No. Victoria moved on that, and it is the Victorian model that we are
looking to in the legislation that we have brought forward. It was an excellent
report, titled ''Are we there yet? How WA Police determines whether
traffic law enforcement is effective''. What was pointed out in the
committee report, and what is well known and well researched, is that where
there is a combination of drugs and alcohol, the risk goes up exponentially.
These kinds of changes are very necessary.

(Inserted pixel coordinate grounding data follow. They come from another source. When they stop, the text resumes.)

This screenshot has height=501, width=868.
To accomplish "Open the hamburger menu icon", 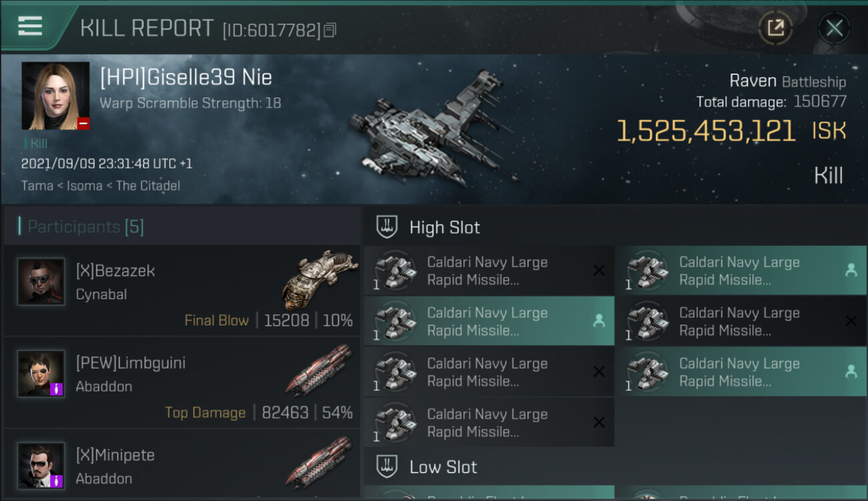I will (x=30, y=27).
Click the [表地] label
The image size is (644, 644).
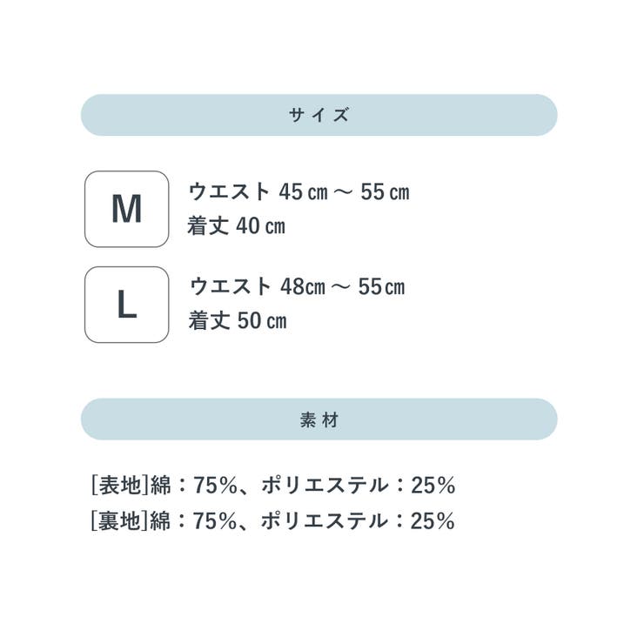coord(119,486)
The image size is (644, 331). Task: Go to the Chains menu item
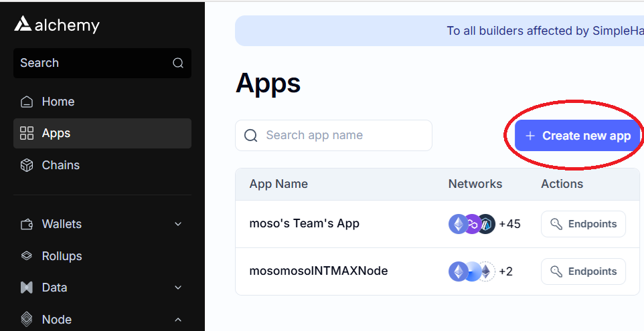coord(102,165)
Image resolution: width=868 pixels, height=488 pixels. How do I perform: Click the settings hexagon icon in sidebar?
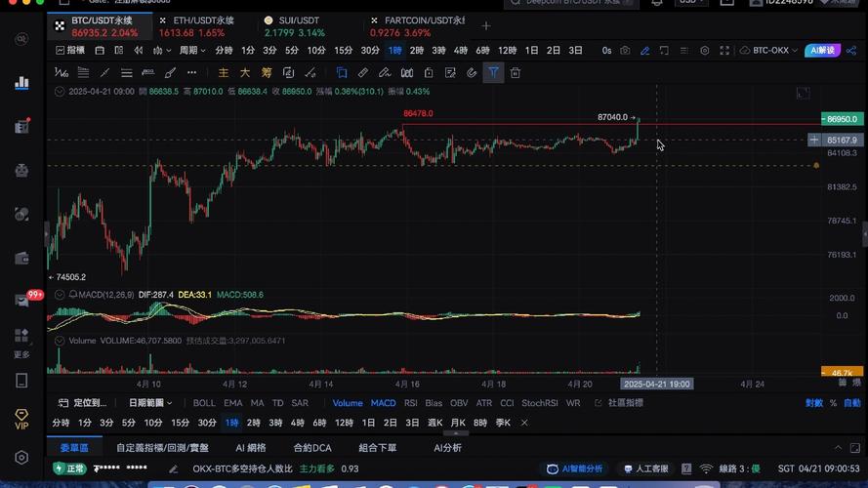tap(21, 458)
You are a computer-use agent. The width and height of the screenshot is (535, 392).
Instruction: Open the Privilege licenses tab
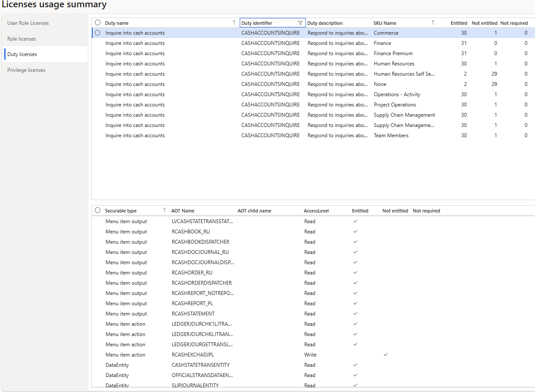(26, 70)
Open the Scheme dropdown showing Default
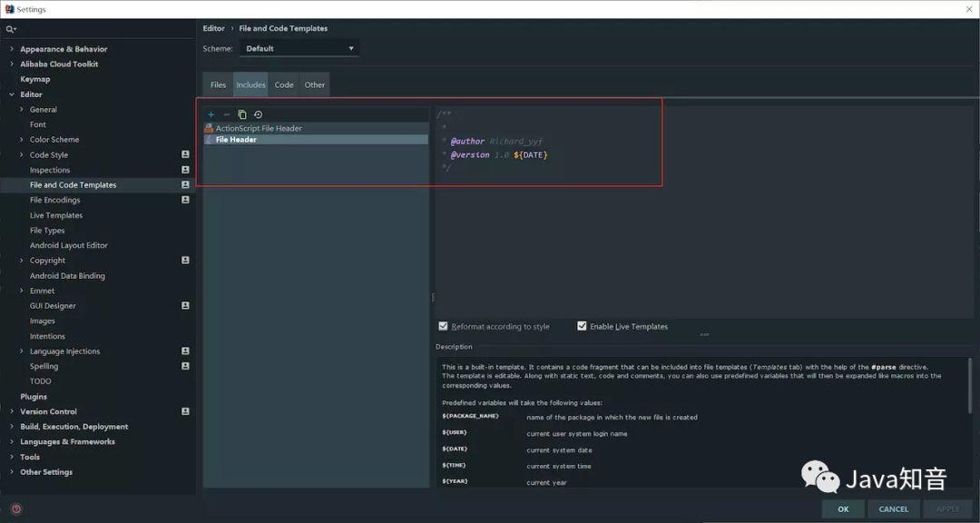980x523 pixels. point(299,47)
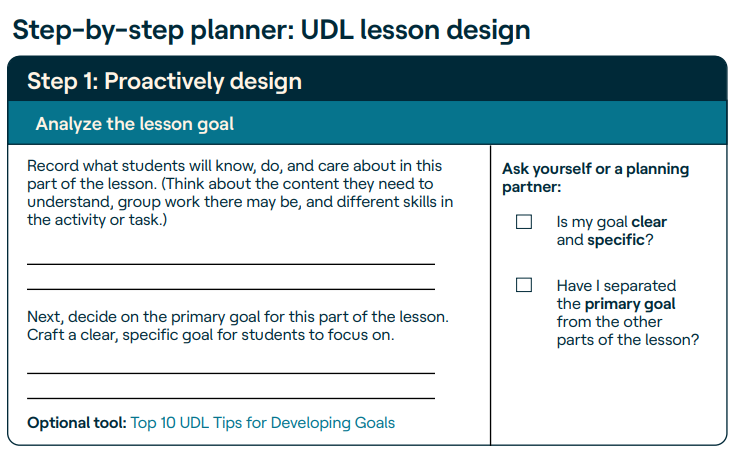The image size is (744, 451).
Task: Click the bold 'Optional tool:' label
Action: point(77,423)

The other thing that the former
Minister for Road Safety sat on her hands about was the penalties for drink and
drug–driving. They lag so far behind other states. The member for
Girrawheen asked for the comparison. For example, this is where they currently
sit: a blood alcohol content of 0.05 per cent in Western Australia attracts a $500
fine, compared with $1 000 in South Australia, $1 828 in Queensland, and $3 223
in Victoria. It lags at only $500 here. These are some of the things that we
are now moving to address because we had a previous Minister for Police; Road
Safety who took no interest in road safety, showed no leadership and did
nothing, just like she did not do anything about the calculation of breath
tests. She said she was looking into that in about 2014 or 2015, but she did
nothing there either. By comparison, we are moving ahead. It is sad that we are
having to play catch up with other states, but the problem is that we had a previous
minister who did nothing and did not show any leadership.